Action space boundaries not adhered to by restored agent

Hi there,

I have been trying to train an agent to in a custom environment that has a Box type action space with the shape (6,).

I had noticed that while training, all of the actions taken were within the low and high boundaries defined in the environments initialisation, but on inference when I load a checkpointed agent using agent.restore(), followed by agent.compute_single_action(…) it does not adhere to these boundaries.

I have tried to sanity check this phenomenon by training a PPO agent on the MountainCarContinuous-v0 environment. I notice the same phenomenon if I change the default action_space to an action space with additional dimensions as shown in the code below (which are just ignored during step so that the environment still functions).

I would really appreciate some help with this. It is something that appears to happen with both tensorflow backend (‘tf2’) as well as torch.

Ray version: 2.0.0.dev0
Torch version: 1.5.1
Gym version: 0.17.2

Thanks in advance!

Training code:

import argparse
import os
import json

import ray
from ray import tune
from ray.rllib.agents.trainer_template import build_trainer
from ray.rllib.policy.policy import Policy

from ray.rllib.models import ModelCatalog
from ray.rllib.utils.test_utils import check_learning_achieved
import ray.rllib.agents.ppo as ppo
from ray.tune.registry import register_env

parser = argparse.ArgumentParser()
parser.add_argument("--as-test", action="store_true")
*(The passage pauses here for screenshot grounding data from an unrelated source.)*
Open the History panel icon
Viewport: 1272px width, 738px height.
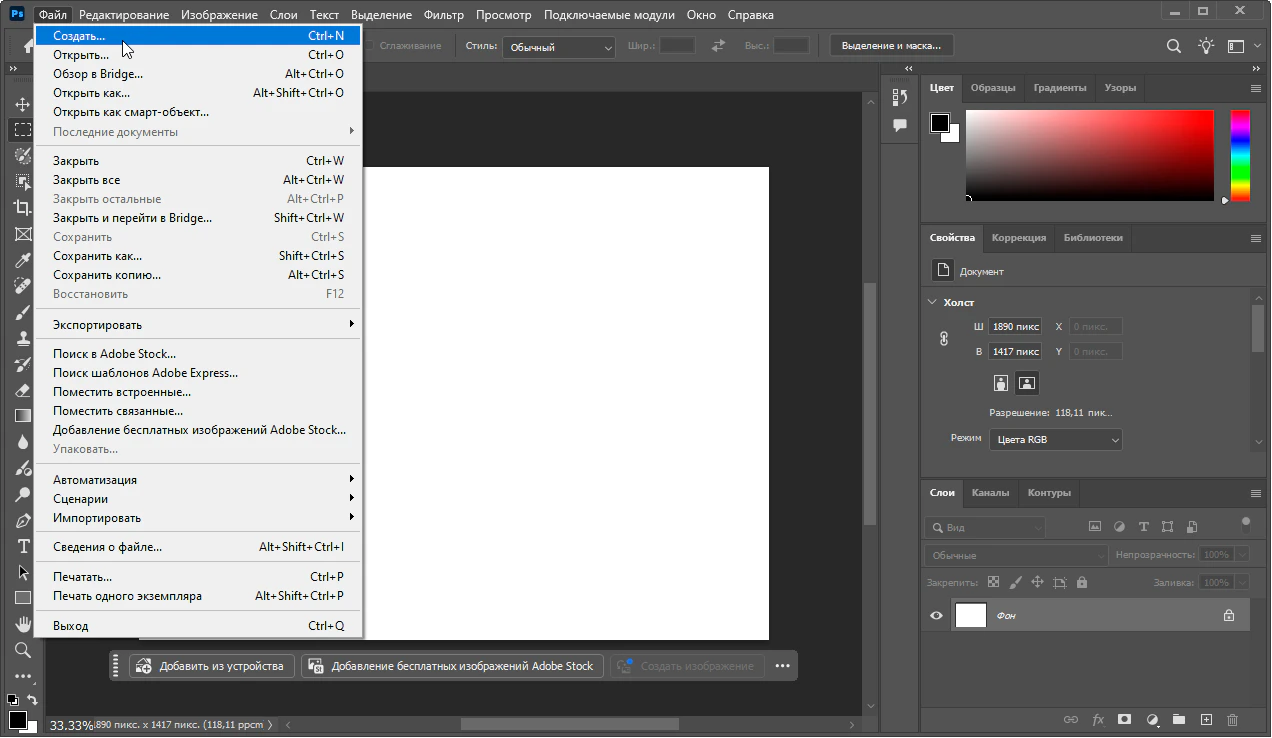[900, 97]
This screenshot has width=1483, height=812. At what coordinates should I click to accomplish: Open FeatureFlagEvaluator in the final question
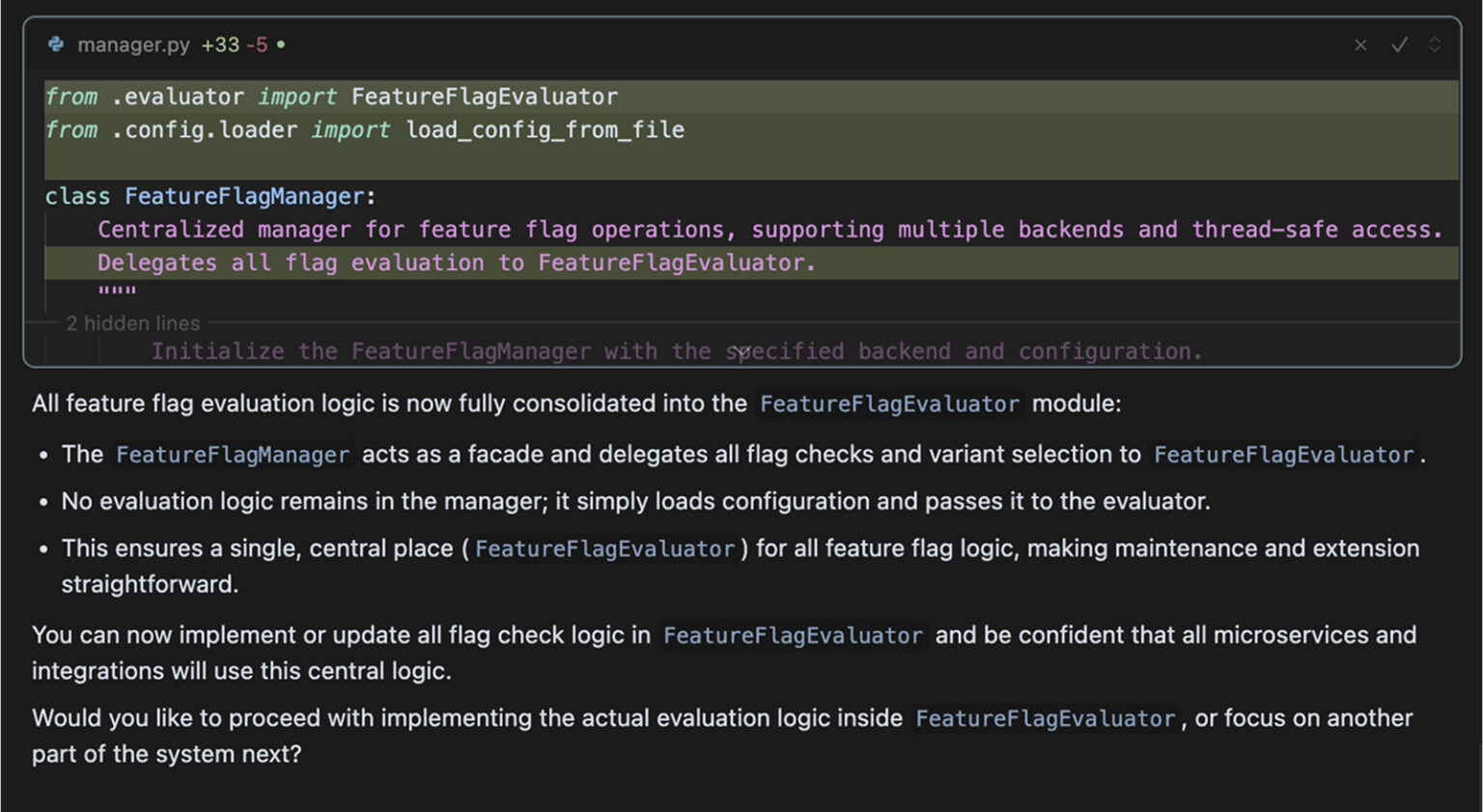click(1046, 719)
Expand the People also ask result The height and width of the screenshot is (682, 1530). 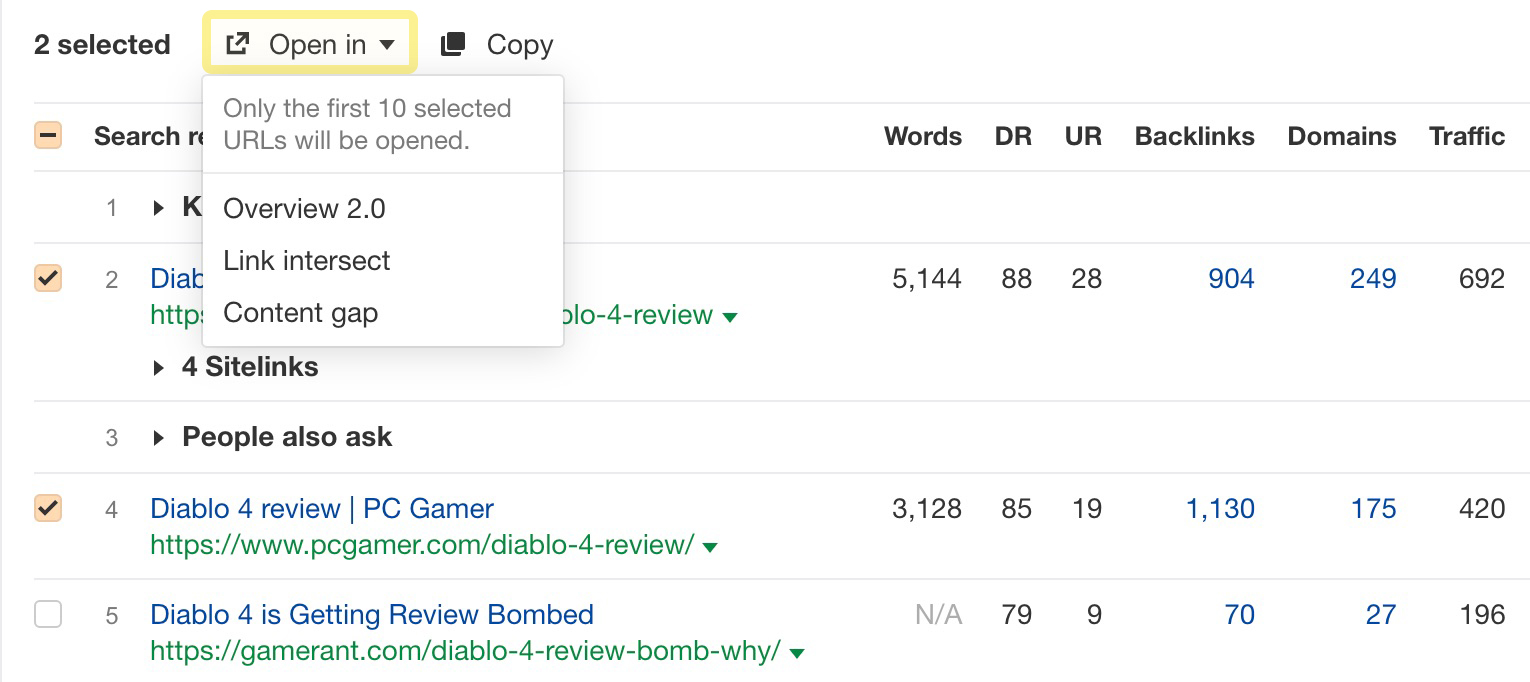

from ray.rllib.utils.framework import try_import_tf, try_import_torch

import gym
from gym.spaces import Box, Dict, Discrete
import numpy as np
import random

import os
os.environ['TF_CPP_MIN_LOG_LEVEL'] = '3'

os.environ["CUDA_VISIBLE_DEVICES"]="1,2,3"

save_path = "PATH TO CHECKPOINT DIRECTORY"

if __name__ == "__main__":

    args = parser.parse_args()
    ray.shutdown()
    ray.init()

    config = dict({
            "env": "MountainCarContinuous-v0",
            "framework":"torch",
            "timesteps_per_iteration":256,
            "rollout_fragment_length": 64,
            "train_batch_size":128,
            "sgd_minibatch_size":16,
        })

    stop = {
        "training_iteration":100
    }

    results = tune.run("PPO", 
                        local_dir=save_path, 
                        stop=stop, 
                        config=config, 
                        verbose=3, 
                        restore=checkpoint_path,
                        checkpoint_freq=1)
    print(results)
    #check values of particular fields in the 'results' dict and stop if any conditions are met
    if args.as_test:
        check_learning_achieved(results, args.stop_reward)

    ray.shutdown()

Testing code:

import argparse
import os
import json
import matplotlib.pyplot as plt

import torch

import ray
from ray import tune

import ray.rllib.agents.ppo as ppo

import gym
from gym.spaces import Box, Dict, Discrete
import numpy as np
import random

from ray.tune.registry import register_env
from ray.rllib.models import ModelCatalog

import os
os.environ['TF_CPP_MIN_LOG_LEVEL'] = '3'

os.environ["CUDA_VISIBLE_DEVICES"]="1,2,3"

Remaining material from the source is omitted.